**Record excerpts**
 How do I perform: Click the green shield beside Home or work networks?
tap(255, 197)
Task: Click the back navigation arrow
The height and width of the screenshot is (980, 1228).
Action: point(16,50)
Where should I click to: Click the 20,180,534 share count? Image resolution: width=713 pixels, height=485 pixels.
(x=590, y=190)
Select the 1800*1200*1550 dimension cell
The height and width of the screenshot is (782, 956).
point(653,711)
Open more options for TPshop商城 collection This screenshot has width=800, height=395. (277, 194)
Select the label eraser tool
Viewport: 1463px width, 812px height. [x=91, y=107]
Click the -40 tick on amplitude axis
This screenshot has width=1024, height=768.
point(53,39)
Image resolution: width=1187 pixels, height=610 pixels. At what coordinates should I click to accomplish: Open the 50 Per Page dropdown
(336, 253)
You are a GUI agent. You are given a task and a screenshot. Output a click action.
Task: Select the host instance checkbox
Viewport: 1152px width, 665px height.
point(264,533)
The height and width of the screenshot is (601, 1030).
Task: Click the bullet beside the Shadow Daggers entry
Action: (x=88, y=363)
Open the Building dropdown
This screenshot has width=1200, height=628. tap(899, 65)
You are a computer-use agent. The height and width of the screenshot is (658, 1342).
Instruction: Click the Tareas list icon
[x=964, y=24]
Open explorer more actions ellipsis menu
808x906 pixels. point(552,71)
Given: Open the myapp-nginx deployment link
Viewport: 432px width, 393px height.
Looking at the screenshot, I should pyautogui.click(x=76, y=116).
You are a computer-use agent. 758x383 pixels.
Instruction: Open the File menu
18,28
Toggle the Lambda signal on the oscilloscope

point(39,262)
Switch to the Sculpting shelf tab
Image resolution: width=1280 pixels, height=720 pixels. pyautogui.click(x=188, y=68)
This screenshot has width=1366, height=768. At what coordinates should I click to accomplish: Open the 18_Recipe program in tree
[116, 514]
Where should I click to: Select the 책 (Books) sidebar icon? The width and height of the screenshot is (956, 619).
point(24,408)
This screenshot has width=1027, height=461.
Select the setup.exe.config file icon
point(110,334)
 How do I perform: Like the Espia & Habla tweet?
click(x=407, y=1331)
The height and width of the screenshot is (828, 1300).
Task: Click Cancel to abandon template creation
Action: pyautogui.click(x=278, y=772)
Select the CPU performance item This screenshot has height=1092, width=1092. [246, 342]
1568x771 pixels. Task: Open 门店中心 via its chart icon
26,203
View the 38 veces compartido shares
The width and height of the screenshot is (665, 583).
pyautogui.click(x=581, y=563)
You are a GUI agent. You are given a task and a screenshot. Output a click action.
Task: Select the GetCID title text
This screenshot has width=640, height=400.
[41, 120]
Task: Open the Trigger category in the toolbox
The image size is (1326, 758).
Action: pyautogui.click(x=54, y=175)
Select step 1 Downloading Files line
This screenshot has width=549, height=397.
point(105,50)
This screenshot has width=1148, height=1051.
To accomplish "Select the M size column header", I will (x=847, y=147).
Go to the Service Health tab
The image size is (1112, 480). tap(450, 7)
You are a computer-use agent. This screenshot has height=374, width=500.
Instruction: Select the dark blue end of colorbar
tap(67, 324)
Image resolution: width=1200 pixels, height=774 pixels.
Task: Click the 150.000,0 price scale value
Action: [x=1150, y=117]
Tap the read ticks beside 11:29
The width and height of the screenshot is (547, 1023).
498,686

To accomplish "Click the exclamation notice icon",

**Assignment**
Return the material in its entirety, word for word.

**Result for this exercise**
 How do I perform: Click the green shield beside Home or work networks?
tap(255, 197)
Task: Click the back navigation arrow
The height and width of the screenshot is (980, 1228).
Action: point(16,50)
Where should I click to: Click the 20,180,534 share count? Image resolution: width=713 pixels, height=485 pixels.
(x=590, y=190)
Select the 1800*1200*1550 dimension cell
The height and width of the screenshot is (782, 956).
point(653,711)
Open more options for TPshop商城 collection This screenshot has width=800, height=395. (277, 194)
Select the label eraser tool
Viewport: 1463px width, 812px height. [x=91, y=107]
Click the -40 tick on amplitude axis
This screenshot has width=1024, height=768.
point(53,39)
Image resolution: width=1187 pixels, height=610 pixels. At what coordinates should I click to accomplish: Open the 50 Per Page dropdown
(336, 253)
You are a GUI agent. You are given a task and a screenshot. Output a click action.
Task: Select the host instance checkbox
Viewport: 1152px width, 665px height.
point(264,533)
The height and width of the screenshot is (601, 1030).
Task: Click the bullet beside the Shadow Daggers entry
Action: (x=88, y=363)
Open the Building dropdown
This screenshot has width=1200, height=628. tap(899, 65)
You are a computer-use agent. The height and width of the screenshot is (658, 1342).
Instruction: Click the Tareas list icon
[x=964, y=24]
Open explorer more actions ellipsis menu
808x906 pixels. point(552,71)
Given: Open the myapp-nginx deployment link
Viewport: 432px width, 393px height.
Looking at the screenshot, I should pyautogui.click(x=76, y=116).
You are a computer-use agent. 758x383 pixels.
Instruction: Open the File menu
18,28
Toggle the Lambda signal on the oscilloscope

point(39,262)
Switch to the Sculpting shelf tab
Image resolution: width=1280 pixels, height=720 pixels. pyautogui.click(x=188, y=68)
This screenshot has width=1366, height=768. At what coordinates should I click to accomplish: Open the 18_Recipe program in tree
[116, 514]
Where should I click to: Select the 책 (Books) sidebar icon? The width and height of the screenshot is (956, 619).
point(24,408)
This screenshot has width=1027, height=461.
Select the setup.exe.config file icon
point(110,334)
 How do I perform: Like the Espia & Habla tweet?
click(x=407, y=1331)
The height and width of the screenshot is (828, 1300).
Task: Click Cancel to abandon template creation
Action: pyautogui.click(x=278, y=772)
Select the CPU performance item This screenshot has height=1092, width=1092. [246, 342]
1568x771 pixels. Task: Open 门店中心 via its chart icon
26,203
View the 38 veces compartido shares
The width and height of the screenshot is (665, 583).
pyautogui.click(x=581, y=563)
You are a GUI agent. You are given a task and a screenshot. Output a click action.
Task: Select the GetCID title text
This screenshot has width=640, height=400.
[41, 120]
Task: Open the Trigger category in the toolbox
The image size is (1326, 758).
Action: pyautogui.click(x=54, y=175)
Select step 1 Downloading Files line
This screenshot has width=549, height=397.
point(105,50)
This screenshot has width=1148, height=1051.
To accomplish "Select the M size column header", I will (x=847, y=147).
Go to the Service Health tab
The image size is (1112, 480). tap(450, 7)
You are a computer-use agent. This screenshot has height=374, width=500.
Instruction: Select the dark blue end of colorbar
tap(67, 324)
Image resolution: width=1200 pixels, height=774 pixels.
Task: Click the 150.000,0 price scale value
Action: [x=1150, y=117]
Tap the read ticks beside 11:29
The width and height of the screenshot is (547, 1023).
498,686

To accomplish "Click the exclamation notice icon",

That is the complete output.